Dr. Atul Gawande, the new CEO of Amazon, JPMorgan Chase and Berkshire Hathaway’s joint healthcare venture, it a well-known surgeon and healthcare reform advocate. (TED Conference Photo / James Duncan Davidson, via Flickr)

Haven Healthcare, a joint venture between Amazon, JPMorgan Chase and Berkshire Hathaway, created its first offering in the form of health insurance plans for tens of thousands of employees.

Amazon and JPMorgan will offer new plans to employees for 2020 that feature wellness incentives and don’t have any deductibles. Berkshire is testing a similar pilot in a few of their companies. The news was first reported by Bloomberg and later confirmed to GeekWire from spokespeople at the two companies.

Amazon will offer plans through insurance providers in Connecticut, North Carolina, Utah and Wisconsin. JPMorgan will give nearly 20 percent of its workforce, or 30,000 employees, access to two plans run by Cigna and Aetna in Ohio and Arizona.

JPMorgan’s offering is a “simplified medical plan … [that] is designed to provide clear costs so employees and their families know exactly what they’ll pay before receiving health care,” the Joe Evangelisti, a company spokesman.

Evangelisti added that the plans would include:

  • Free preventive care
  • No coinsurance or deductible
  • $15 copays for visits to in-network primary care doctors
  • A flat fee (fixed copays) for medical services, procedures and prescription drugs
  • Annual out-of-pocket maximums

Thus far, Haven has operated in almost total secrecy, and the insurance plans are the first indication of how the joint venture plans to improve healthcare for employees.

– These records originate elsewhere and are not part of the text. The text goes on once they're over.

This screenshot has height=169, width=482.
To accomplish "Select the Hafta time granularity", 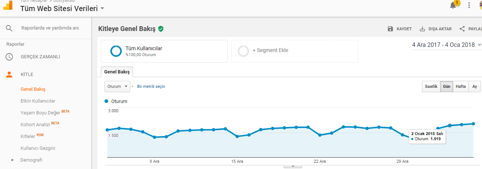I will (x=461, y=86).
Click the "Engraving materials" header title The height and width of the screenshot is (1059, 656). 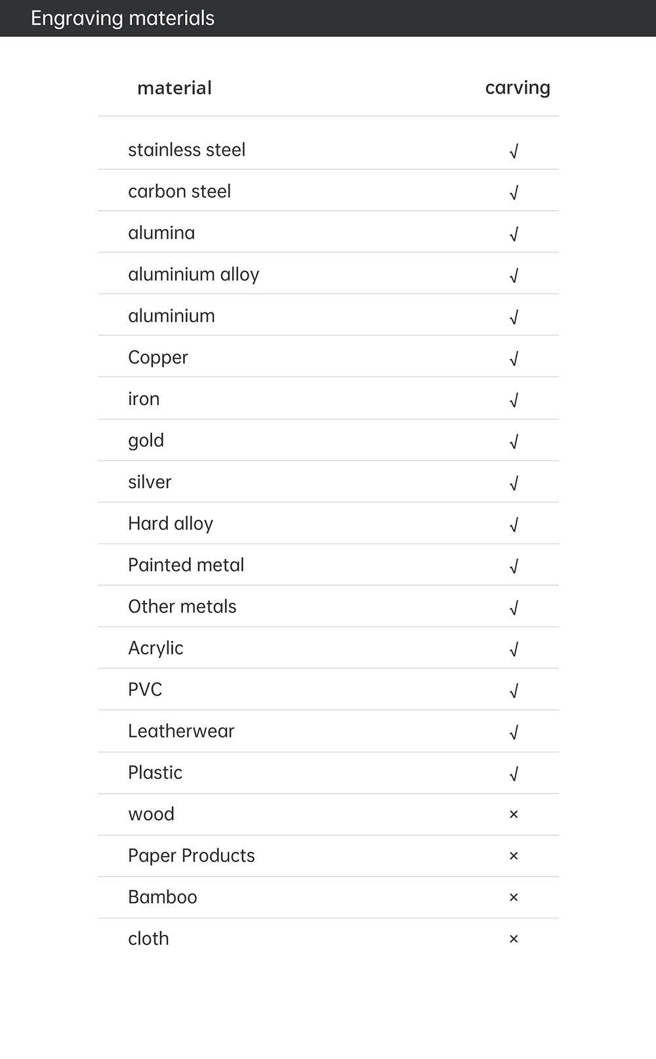[x=123, y=18]
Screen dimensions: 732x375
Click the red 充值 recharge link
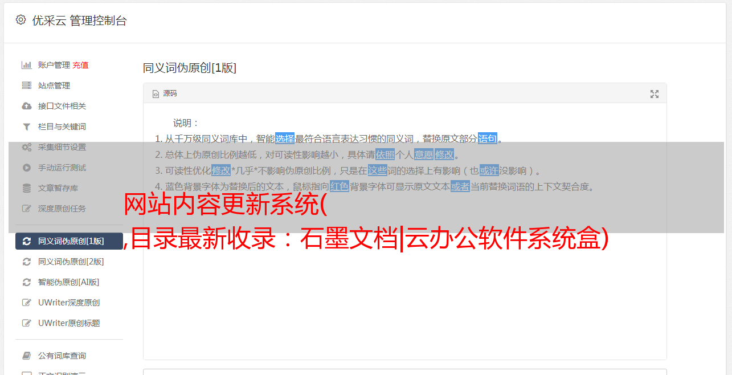80,65
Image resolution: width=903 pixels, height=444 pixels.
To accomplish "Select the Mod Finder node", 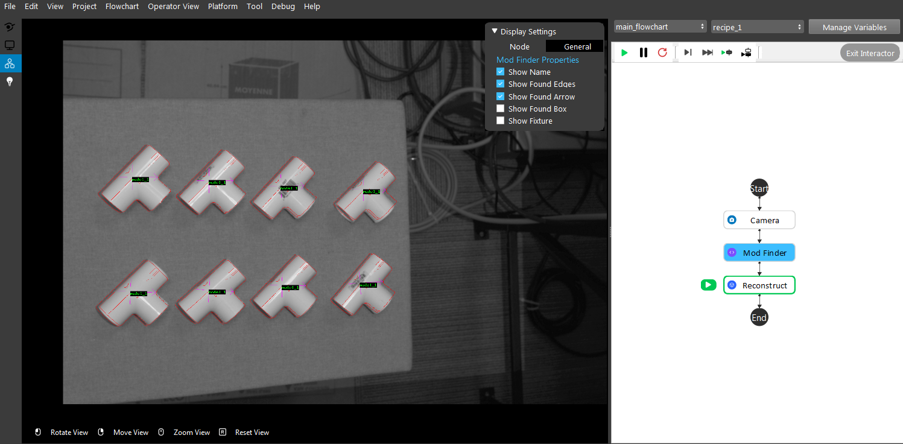I will (759, 253).
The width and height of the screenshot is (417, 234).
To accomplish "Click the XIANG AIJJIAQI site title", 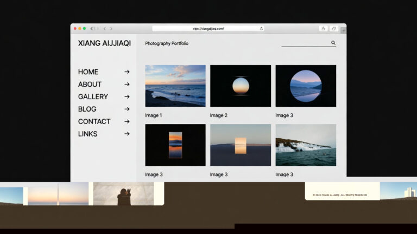I will coord(104,43).
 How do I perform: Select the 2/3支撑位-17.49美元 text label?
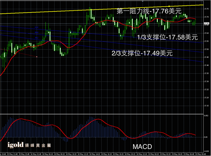click(x=142, y=53)
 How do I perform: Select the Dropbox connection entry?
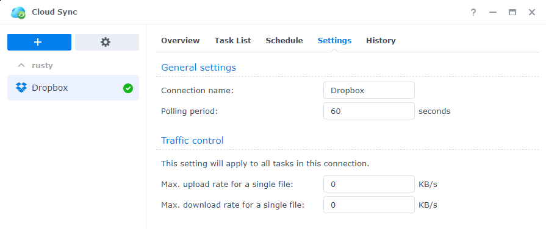point(73,88)
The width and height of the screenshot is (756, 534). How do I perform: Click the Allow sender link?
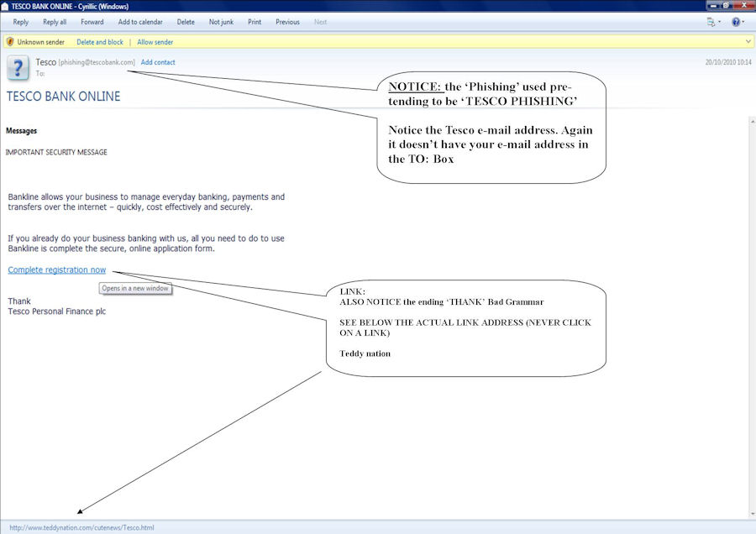click(155, 42)

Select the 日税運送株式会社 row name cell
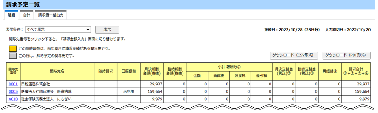(x=57, y=84)
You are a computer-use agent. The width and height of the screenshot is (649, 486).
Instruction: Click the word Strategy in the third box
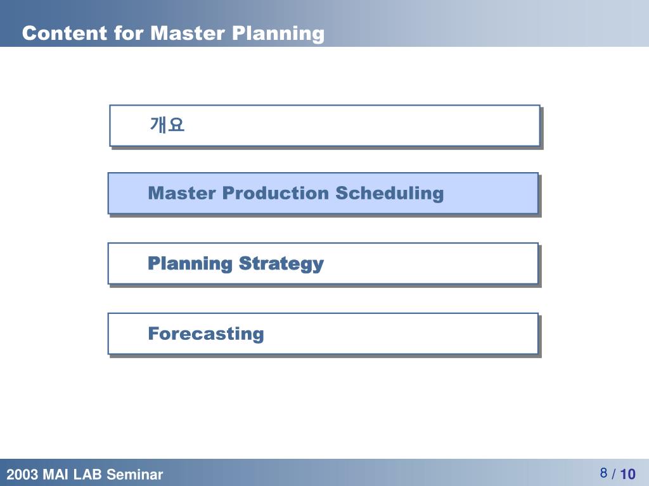click(281, 264)
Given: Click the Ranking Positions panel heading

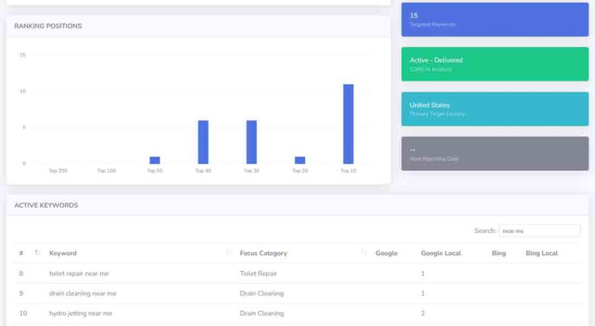Looking at the screenshot, I should click(x=48, y=26).
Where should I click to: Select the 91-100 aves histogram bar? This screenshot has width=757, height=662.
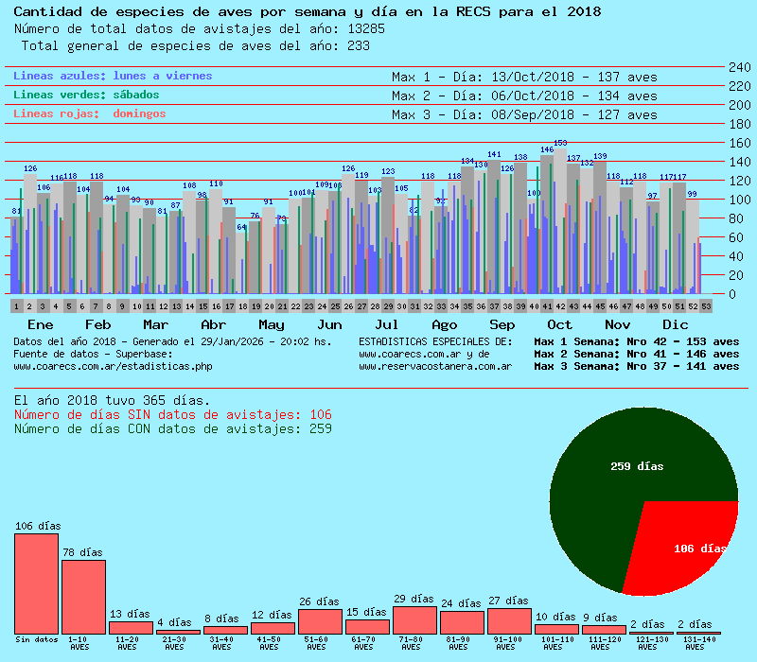click(509, 620)
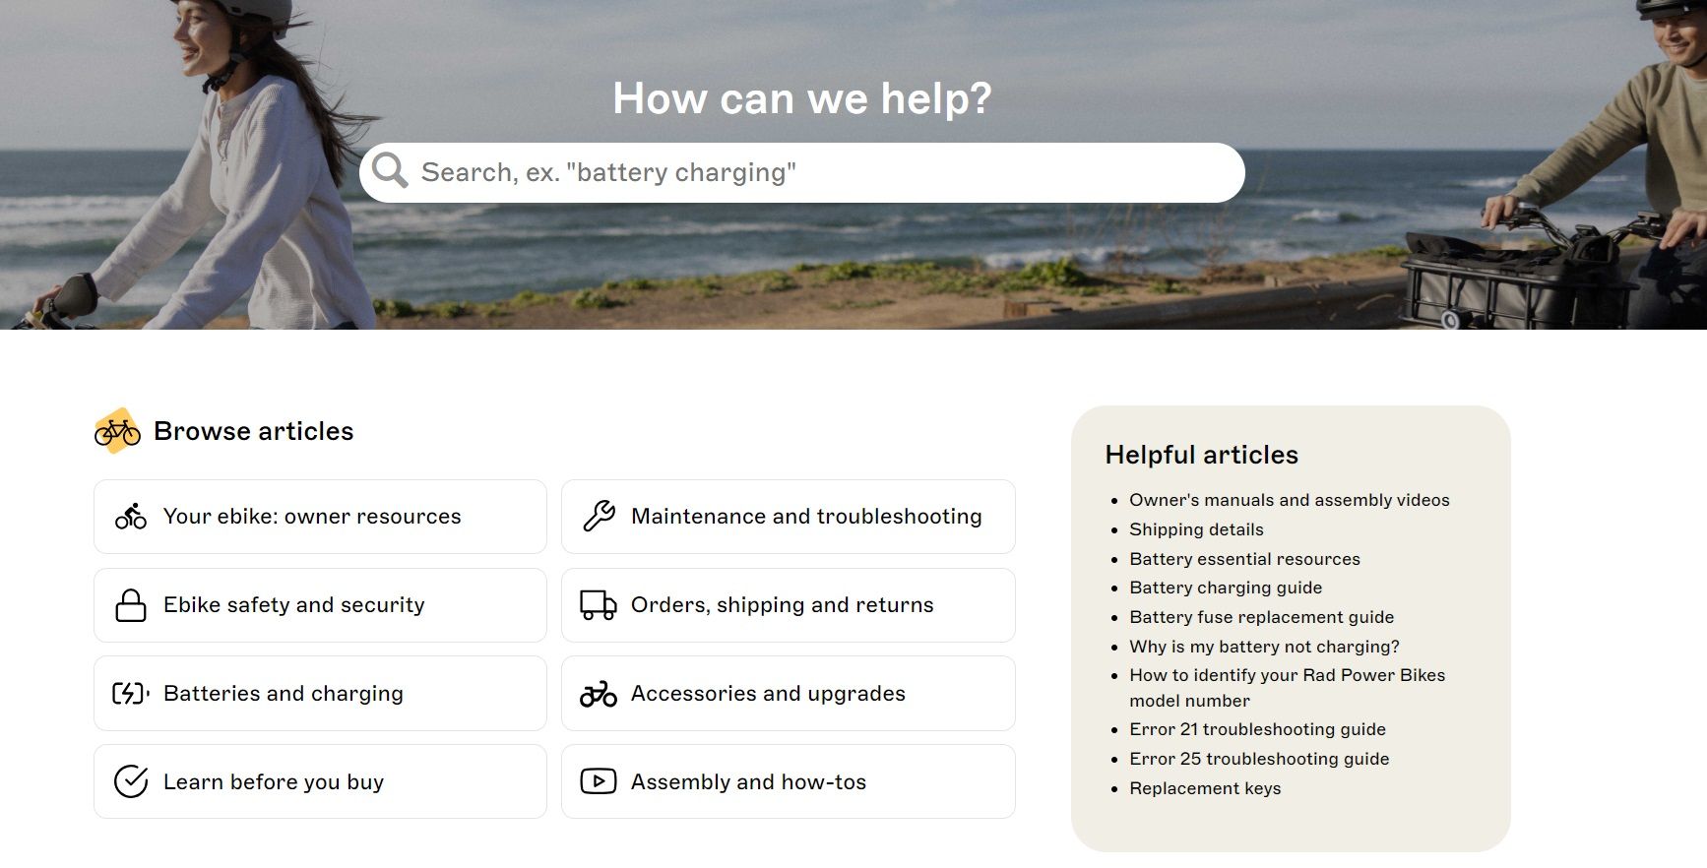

Amazon said their plan was “created by Amazon in consultation with Haven and insurance providers.”

Employees will also be encouraged to get and stay healthy through rewards programs — for instance, by maintaining healthy blood pressure, Bloomberg reported.

Haven, which doesn’t seek a profit, has vowed to focus on access to primary care, simpler insurance benefits, and lowering prescription drug prices. “Haven was formed by the leaders of Amazon, Berkshire Hathaway, and JPMorgan Chase because they have been frustrated by the quality, service, and high costs that their employees and families have experienced in the U.S. health system,” Haven CEO Atul Gawande wrote in a blog post in March.

JPMorgan CEO Jamie Dimon said technologies such as cloud and AI will help improve healthcare, in particular by using an individual’s data to identify and prevent illness. “We’re just beginning,” he said during an event in Seattle in September. “There may be a lot of magic in that.” Dimon also said Haven had hired 50 people.

Amazon launched a primary care program in September called Amazon Care for employees in Seattle that offers virtual primary care, on-demand clinician visits and prescription drug delivery. Amazon Care later acquired Health Navigator, a digital health startup focused on primary care. The online retail giant says the program is unrelated to Haven or the new insurance plans.

Both Amazon and Haven have faced lawsuits and been obstructed by healthcare incumbents who see the organizations’ ambitions in the industry as outsized threats.

Updated at 4:00 p.m. PT with comments from Amazon and JPMorgan Chase.